YOUR OBJECTIVE: Please output, exactly and without pictures, the lines from the opening of the listing below through the line containing "[Search for:] (267, 25)", both included.

INPUT DATA:
- - - - - - -

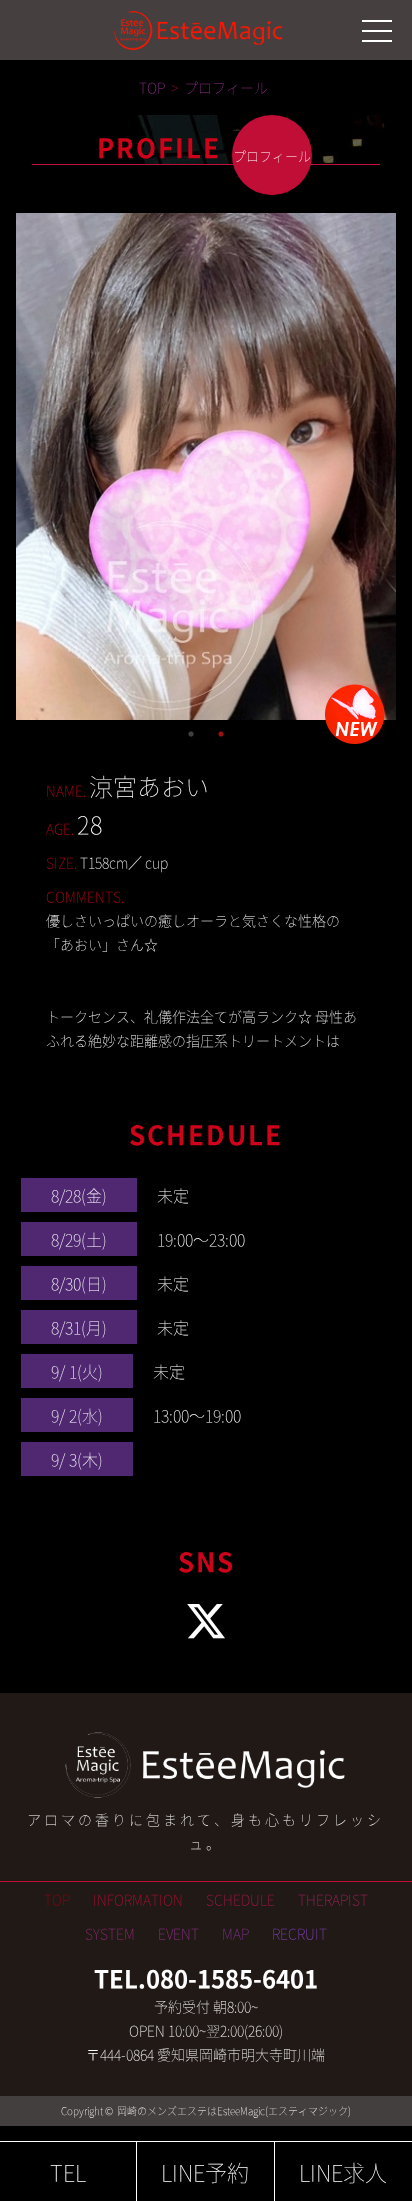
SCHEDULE (240, 1899)
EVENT (178, 1933)
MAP (235, 1933)
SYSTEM (110, 1933)
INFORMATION (138, 1899)
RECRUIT (299, 1933)
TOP (57, 1899)
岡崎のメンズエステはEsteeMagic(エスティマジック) (233, 2110)
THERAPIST (333, 1899)
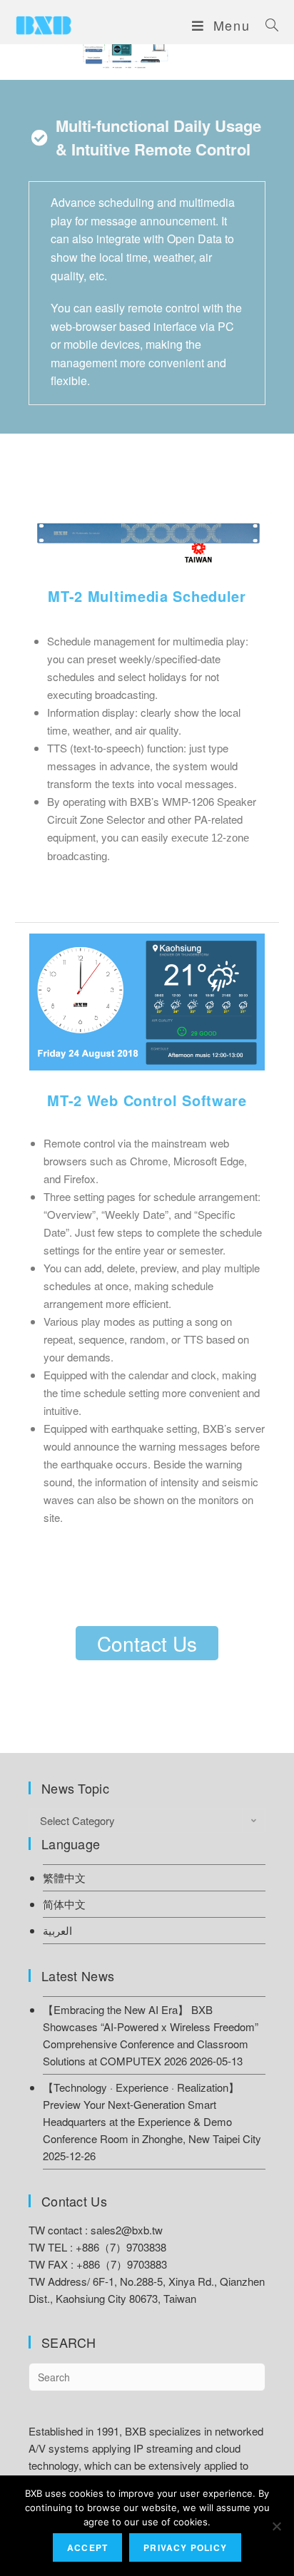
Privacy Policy (185, 2547)
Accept (87, 2547)
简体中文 (64, 1903)
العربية (57, 1930)
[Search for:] (267, 25)
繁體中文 (64, 1877)
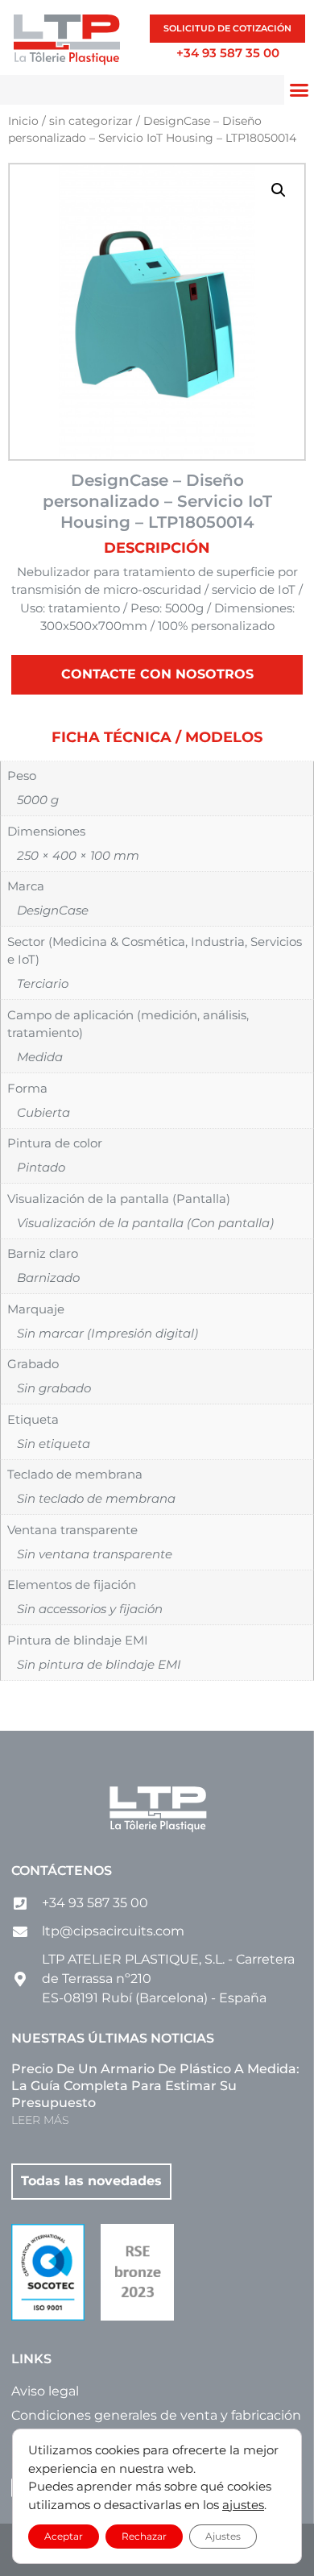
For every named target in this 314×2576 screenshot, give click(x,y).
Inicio (23, 120)
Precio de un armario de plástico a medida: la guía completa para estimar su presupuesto (155, 2085)
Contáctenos (61, 1870)
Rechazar (144, 2536)
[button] (278, 190)
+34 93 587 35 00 (227, 52)
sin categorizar (91, 120)
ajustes (243, 2504)
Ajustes (223, 2536)
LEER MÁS (39, 2120)
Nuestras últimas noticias (112, 2038)
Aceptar (63, 2536)
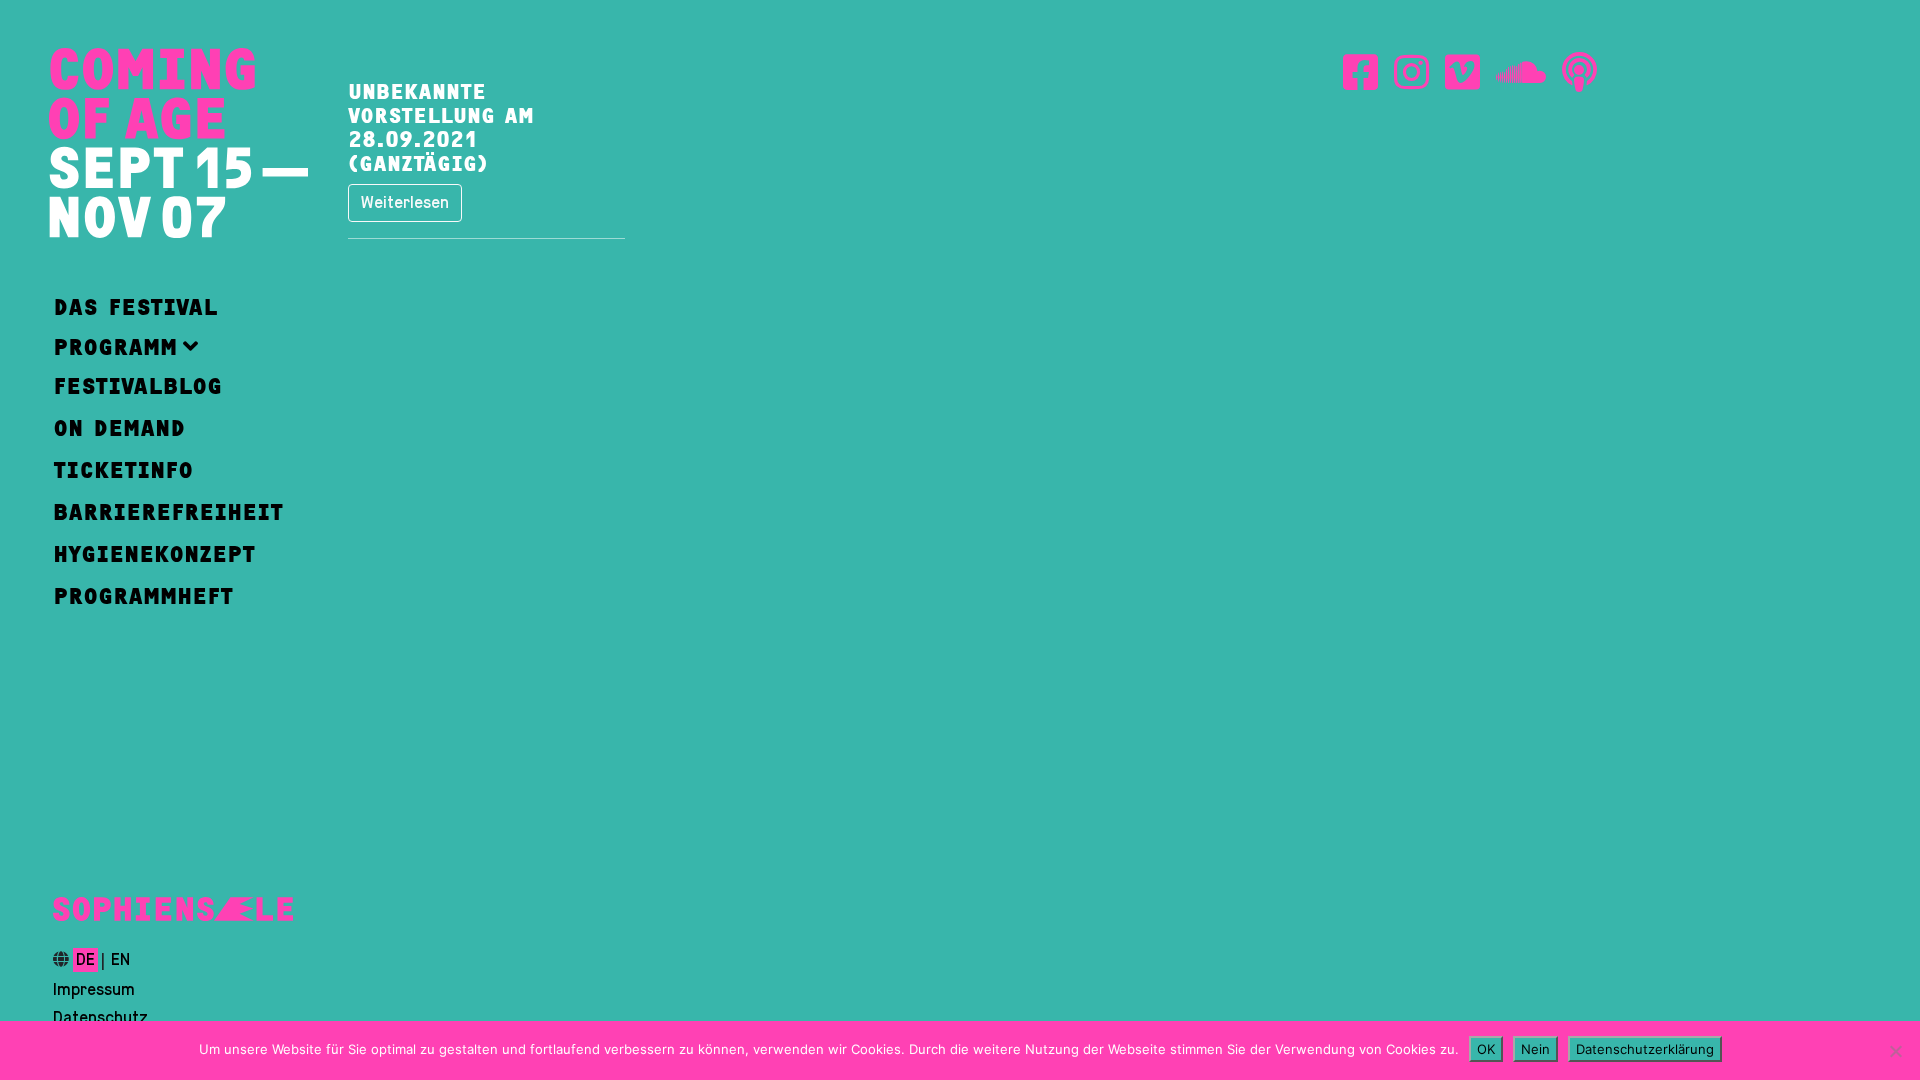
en (120, 960)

- - - - - - -

FINAL ANSWER:
SCHEDULE (240, 1899)
EVENT (178, 1933)
MAP (235, 1933)
SYSTEM (110, 1933)
INFORMATION (138, 1899)
RECRUIT (299, 1933)
TOP (57, 1899)
岡崎のメンズエステはEsteeMagic(エスティマジック) (233, 2110)
THERAPIST (333, 1899)
Privacy Policy (185, 2547)
Accept (87, 2547)
简体中文 (64, 1903)
العربية (57, 1930)
[Search for:] (267, 25)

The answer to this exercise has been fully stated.